Mark is full of references to "seeing," and healings of sight are one instance of Mark's more-than-literal meanings.
How's that for an on-topic sentence? :)
DH and I had a friend in college (that's when he was just DB "dearest boyfriend") who was prone to coming up with bizarre slang phrases - some of which became popular with other and others remained his trademark expressions. One of my favorite of these sayings was, "I see... said the blind man, with the patch over one eye." I think it meant something like I hear what you're saying, but I doubt you're telling the whole truth. To truly hear the humor in this, you should imagine it spoken with a thick South Carolina accent. We are still friends with this person, so if he happens across this post, please know that I'm writing with affection and respect.
Anyway, as I was listening to this scripture read in church yesterday, this quote from my friend popped into my mind - 'I see said the blind man.' In Mark's Gospel, it is Bartimaeus who does see, much more than the disciples. Here's the story:
As Jesus was leaving Jericho with the disciples and a large crowd, a blind beggar named Bartimaeus, begot of Timaeus, was sitting at the side of the road. When he heard that it was Jesus of Nazareth, he began to shout and to say, "Heir of David, Jesus, have pity on me."
Many people scolded him and told him to be quiet, but he shouted all the louder, "Heir of David, have pity on me!"

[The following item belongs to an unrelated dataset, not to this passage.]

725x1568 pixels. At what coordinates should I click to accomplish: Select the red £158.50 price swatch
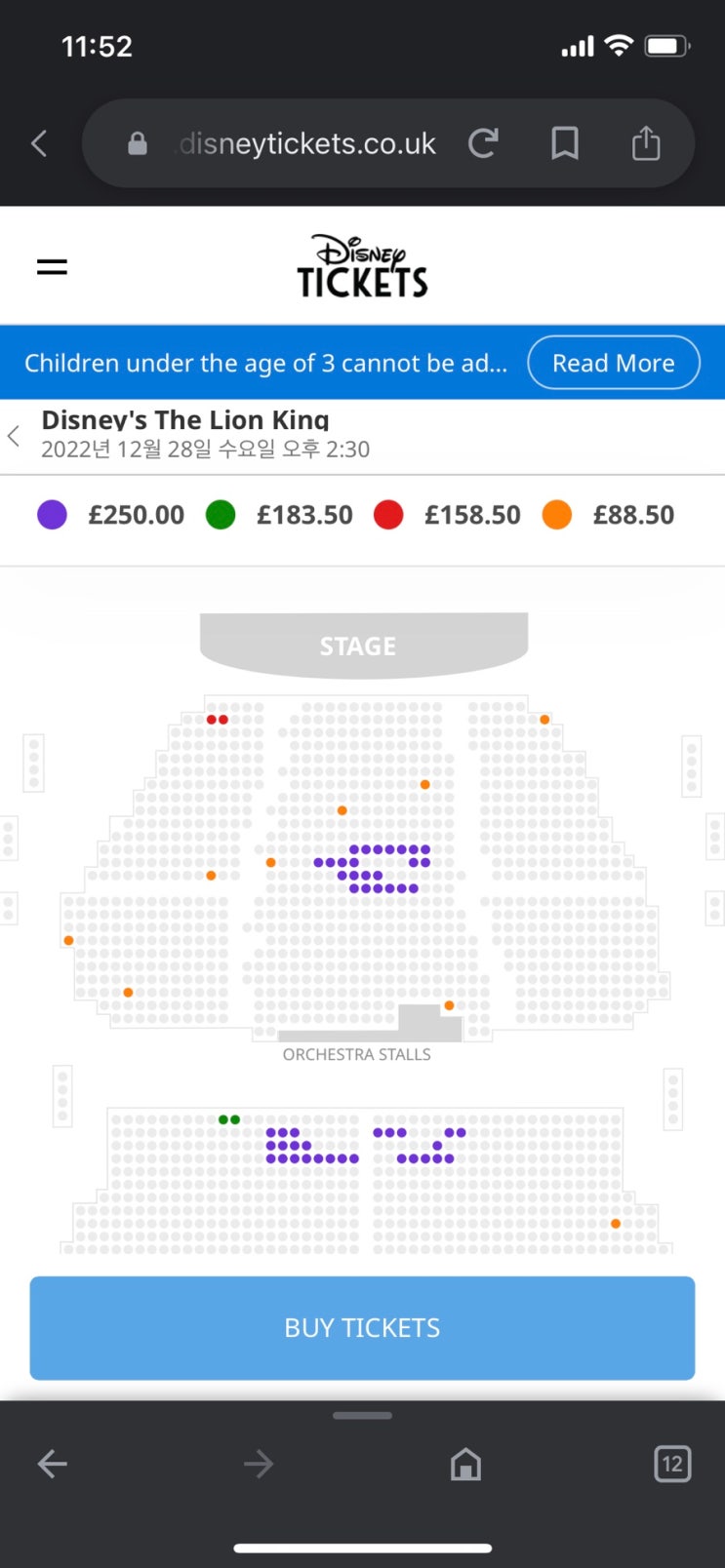click(x=388, y=515)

Jesus stopped and said, "Call him here."
So they called the blind man. "Don't be afraid," they said. "Get up; Jesus is calling you." So throwing off his cloak, Bartimaeus jumped up and went to Jesus.
Then Jesus said, "What do you want me to do for you?"

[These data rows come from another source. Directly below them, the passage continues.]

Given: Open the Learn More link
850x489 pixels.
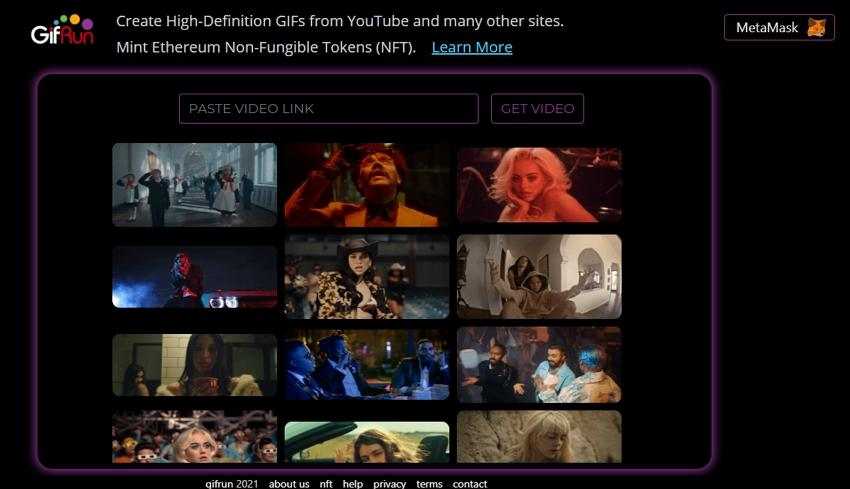Looking at the screenshot, I should pyautogui.click(x=471, y=47).
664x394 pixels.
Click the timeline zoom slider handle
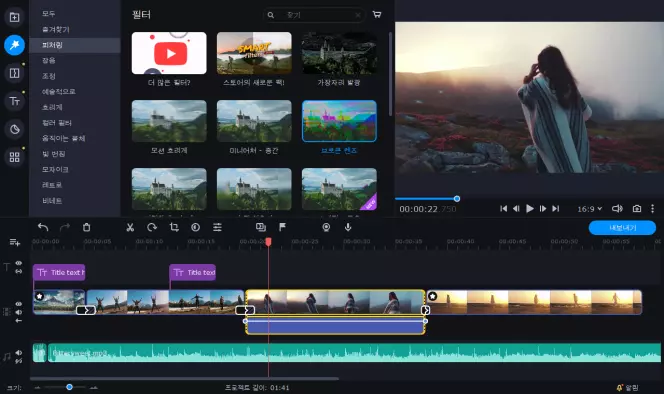(69, 387)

"Rabbuni," the blind man said, "I want to see."
Jesus replied, "Go, your faith has saved you." And immediately Bartimaeus received the gift of sight and began to follow Jesus along the way. (Mark 10: 46-52, emphasis in the last sentence is mine)

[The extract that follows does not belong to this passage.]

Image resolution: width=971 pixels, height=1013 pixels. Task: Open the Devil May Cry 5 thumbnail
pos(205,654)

Immediately before this episode, Jesus has scolded James and John for seeking glory for themselves through their association with Jesus. They obviously don't "get it." They are blind to the truth of what following Jesus really means. The story of Bartimaeus also happens at the end of Jesus' journey to Jerusalem - the next chapter is Palm Sunday. Since Baritmaeus follows Jesus after being healed, was he in the crowds as Jesus enters Jerusalem? The cloak that he threw off - did he spread it on the road in front of Jesus? Did he cried out with the others, "Hosanna! Blessed is the One who comes in the name of Our God!"? I believe Bartimaeus was there. He SAW, so FOLLOWING was the natural result.
Of course, we are not told what happens to Bartimaeus. It was a scary week to be a follower of Jesus.
I've often prayed for wisdom, for discernment, for the ability to SEE things as they really are. I'm surely not the only person who's uttered this kind of prayer, but I wonder what I would do if I could really see? What would change?